You're looking at the entire universe consisting of '\0'-delimited strings that define your text. Instead of looking at the world this way, why don't you try looking at the world where text is defined as a sequence defined by a beginning and an ending iterator.

You mmap your file, then initially set the beginning iterator, call it beg_iter to the start of the mmap-ed segment, and the ending iterator, call it end_iter, to the first byte following the last byte in the mmap-ed segment, or beg_iter+number_of_pages*pagesize, then until either

A) end_iter equals beg_iter, or

B) beg_iter[-1] is not a null character, then

C) decrement end_iter, and go back to step A.

When you're done, you have a pair of iterators, the beginning iterator value, and the ending iterator value that define your text string.

Of course, in this case, your iterators are plain char *, but that's really not very important.
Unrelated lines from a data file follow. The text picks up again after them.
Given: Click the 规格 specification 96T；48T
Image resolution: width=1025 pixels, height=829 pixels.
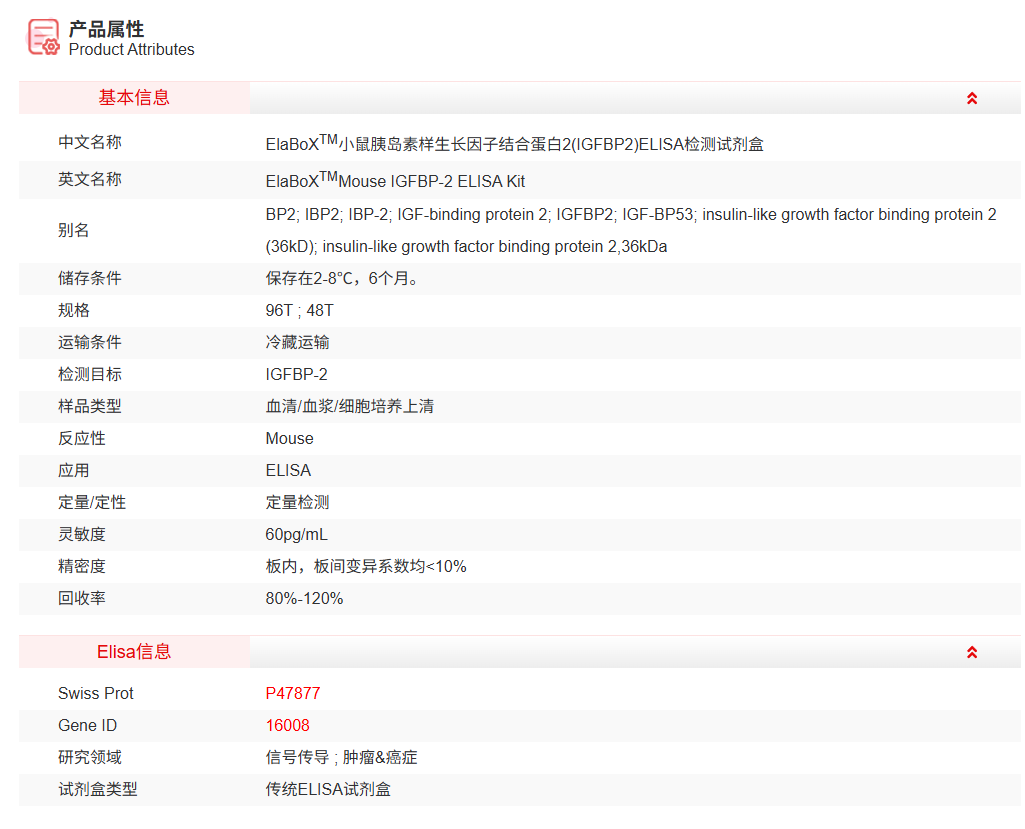Looking at the screenshot, I should pyautogui.click(x=301, y=310).
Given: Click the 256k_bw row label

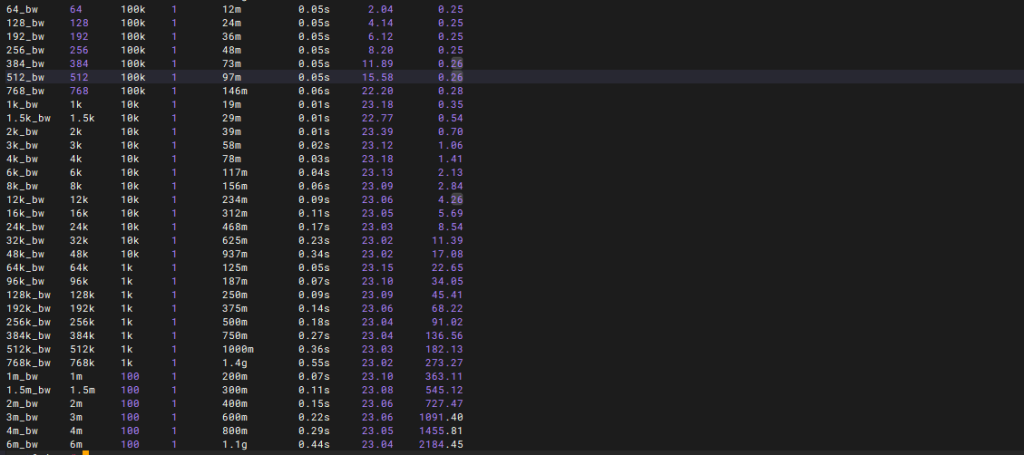Looking at the screenshot, I should coord(28,322).
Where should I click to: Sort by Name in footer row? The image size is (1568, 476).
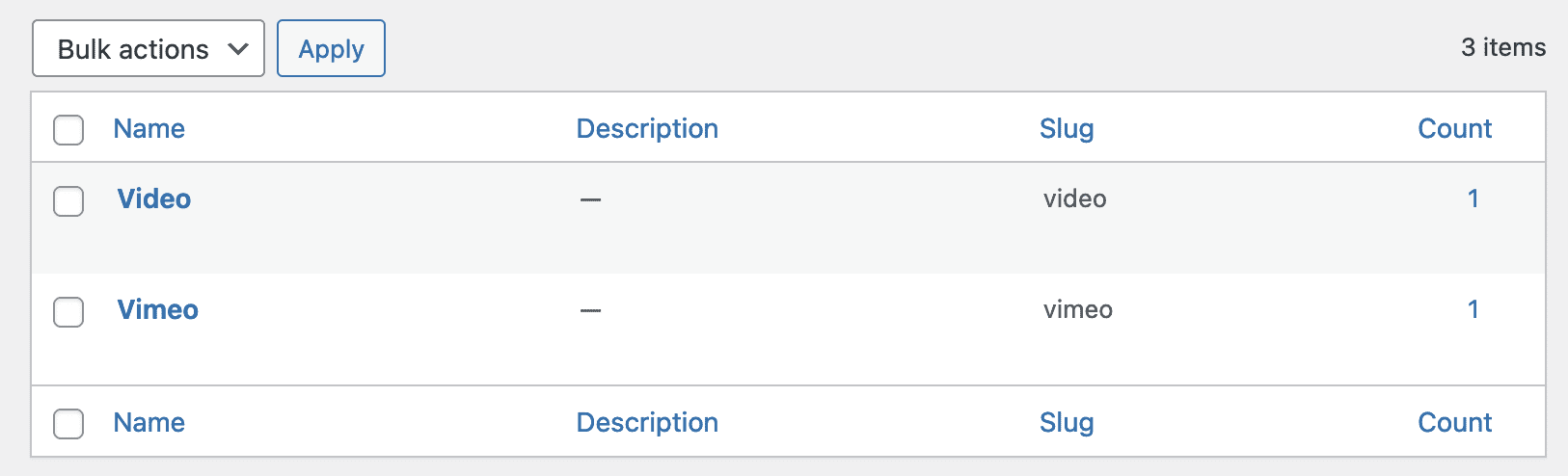(149, 423)
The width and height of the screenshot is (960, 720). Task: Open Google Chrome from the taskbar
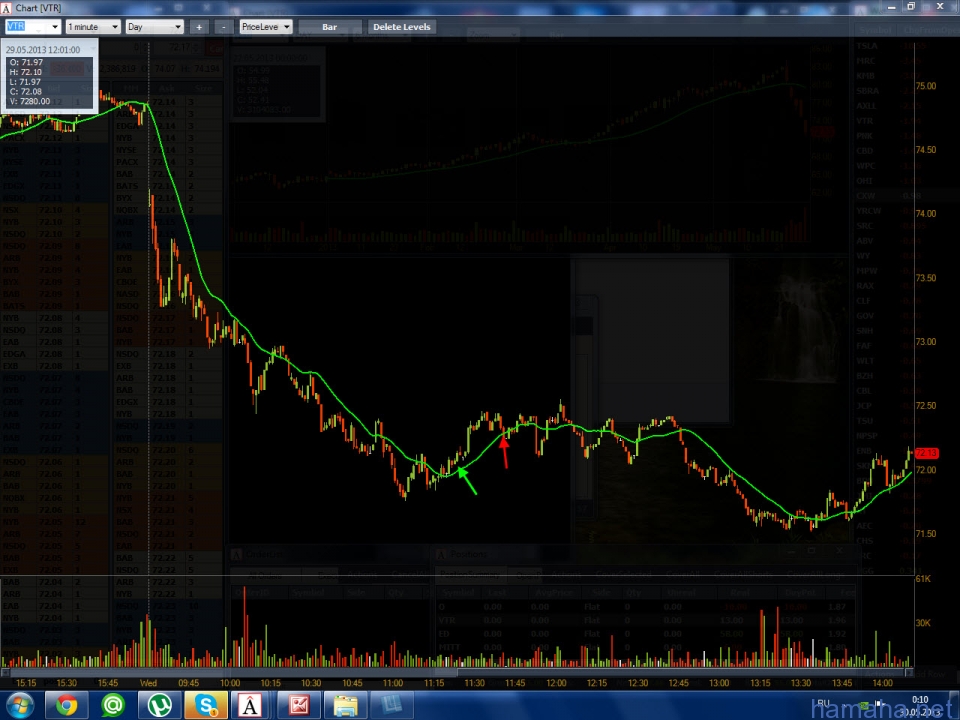(66, 706)
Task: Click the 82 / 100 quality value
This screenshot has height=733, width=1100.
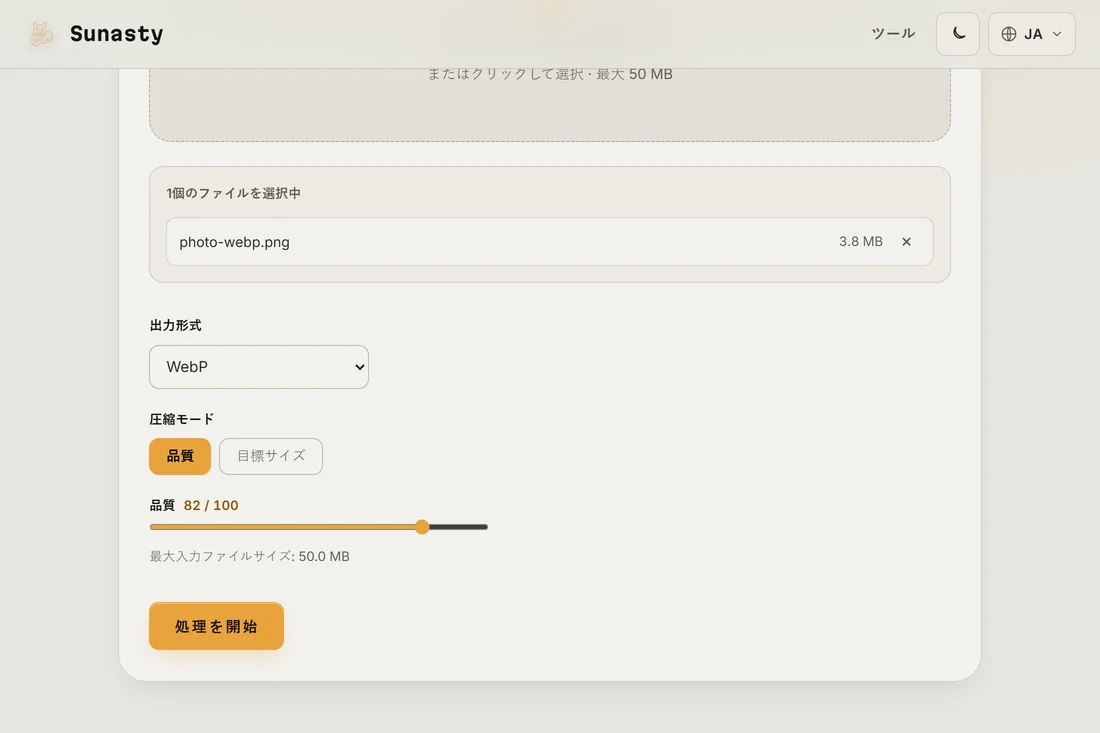Action: point(211,505)
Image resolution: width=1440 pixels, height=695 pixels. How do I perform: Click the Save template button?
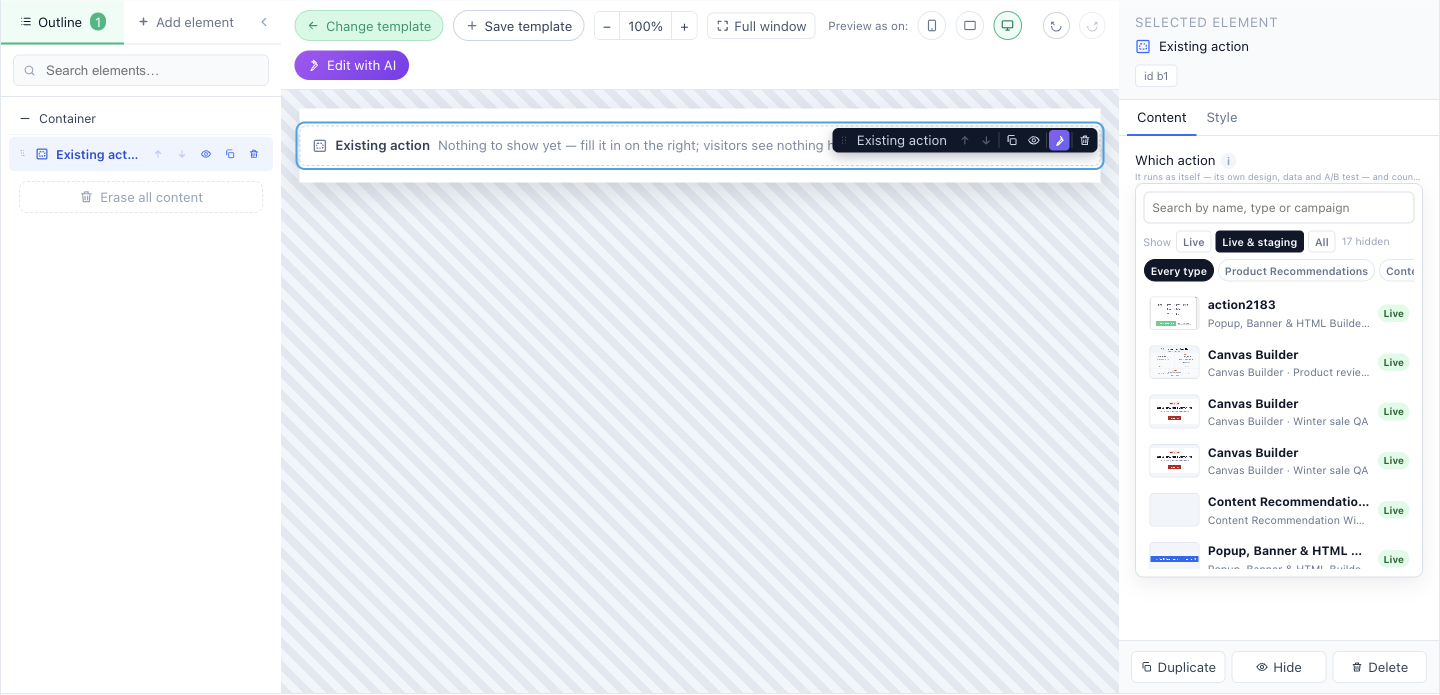tap(519, 26)
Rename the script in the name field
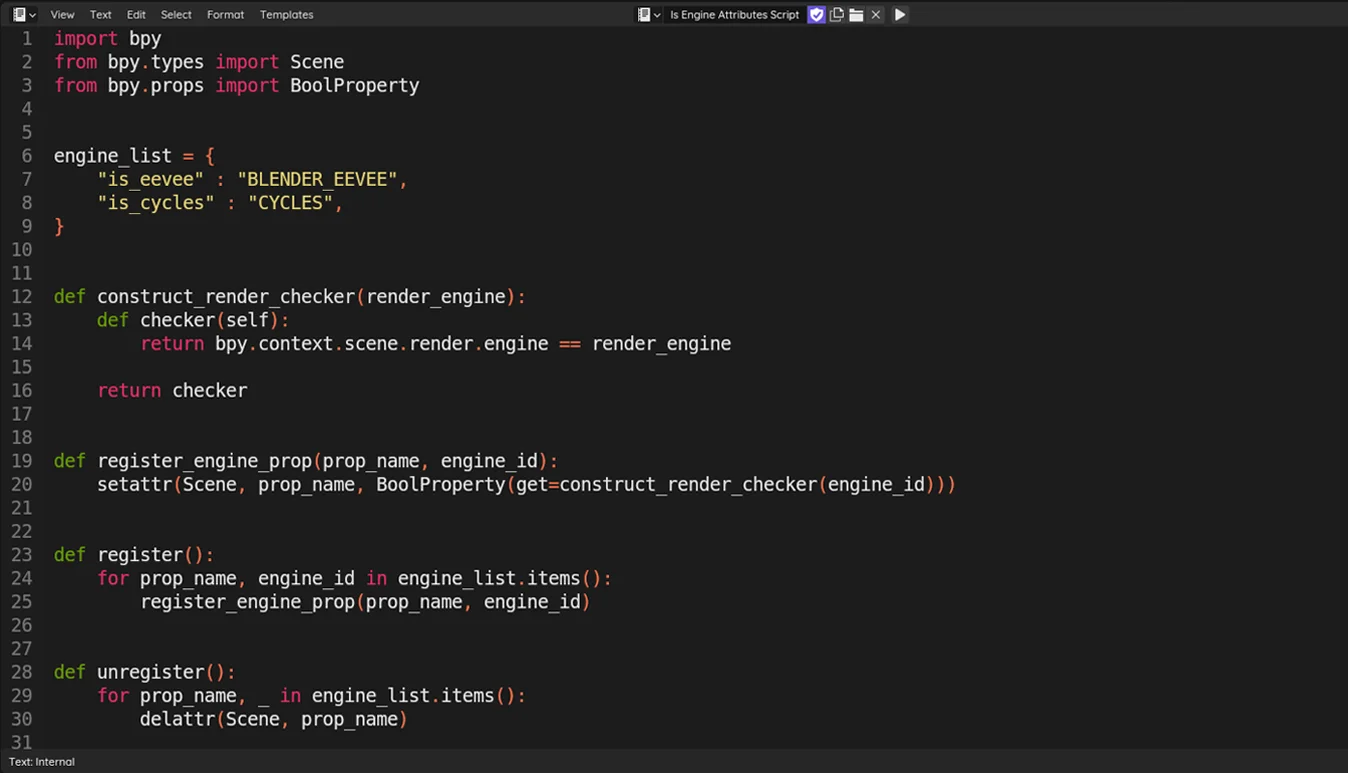The width and height of the screenshot is (1348, 773). tap(735, 14)
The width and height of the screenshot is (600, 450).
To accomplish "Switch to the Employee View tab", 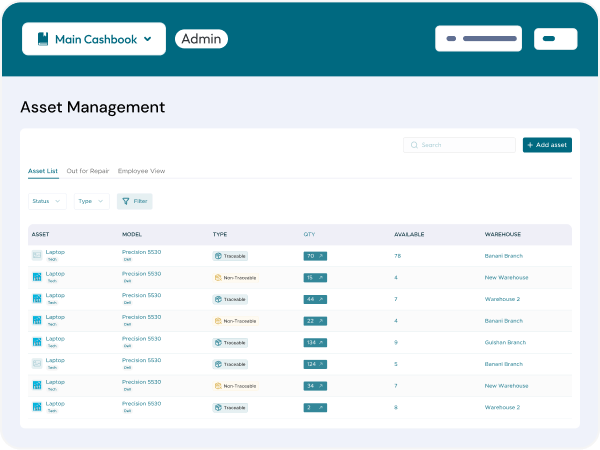I will click(x=141, y=171).
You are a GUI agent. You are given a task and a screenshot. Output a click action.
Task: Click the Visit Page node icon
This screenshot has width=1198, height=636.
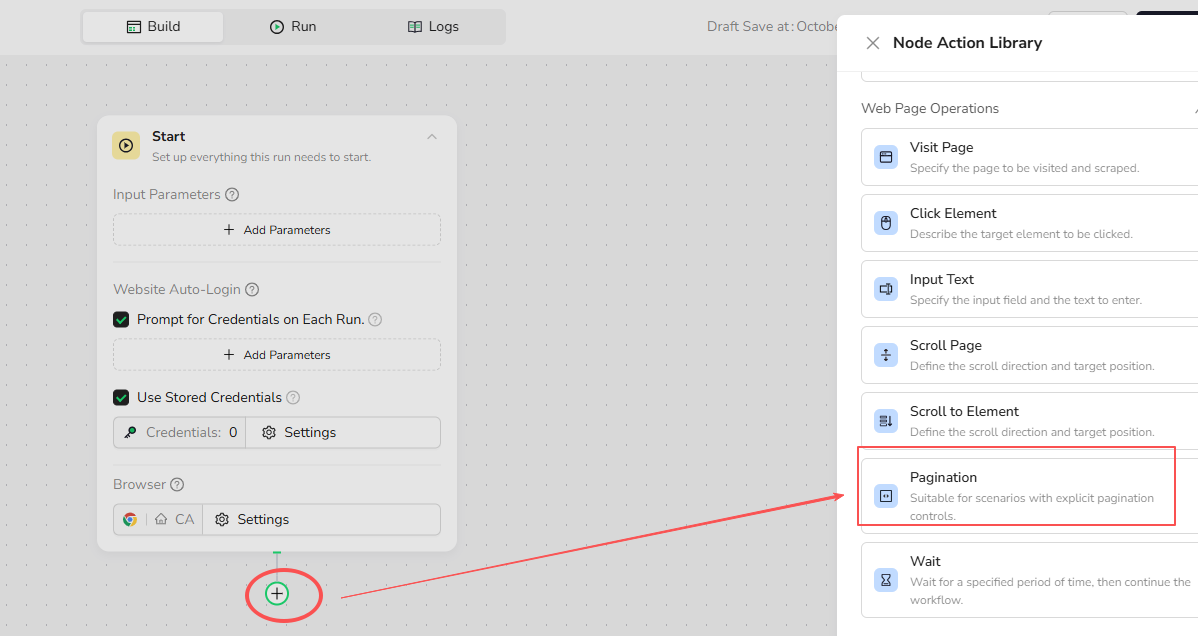[x=885, y=157]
What is important is that now you find yourself with a rich set of algorithms and templates from the C++ standard library at your disposal, that let you implement many complicated operations, both mutable (like std::transform), and non-mutable, (like std::find).

Null-terminated strings are really a holdover from the days of plain C. With C++, null-terminated strings are somewhat archaic, and mundane. Modern C++ code should use std::string objects, and sequences defined by beginning and ending iterators.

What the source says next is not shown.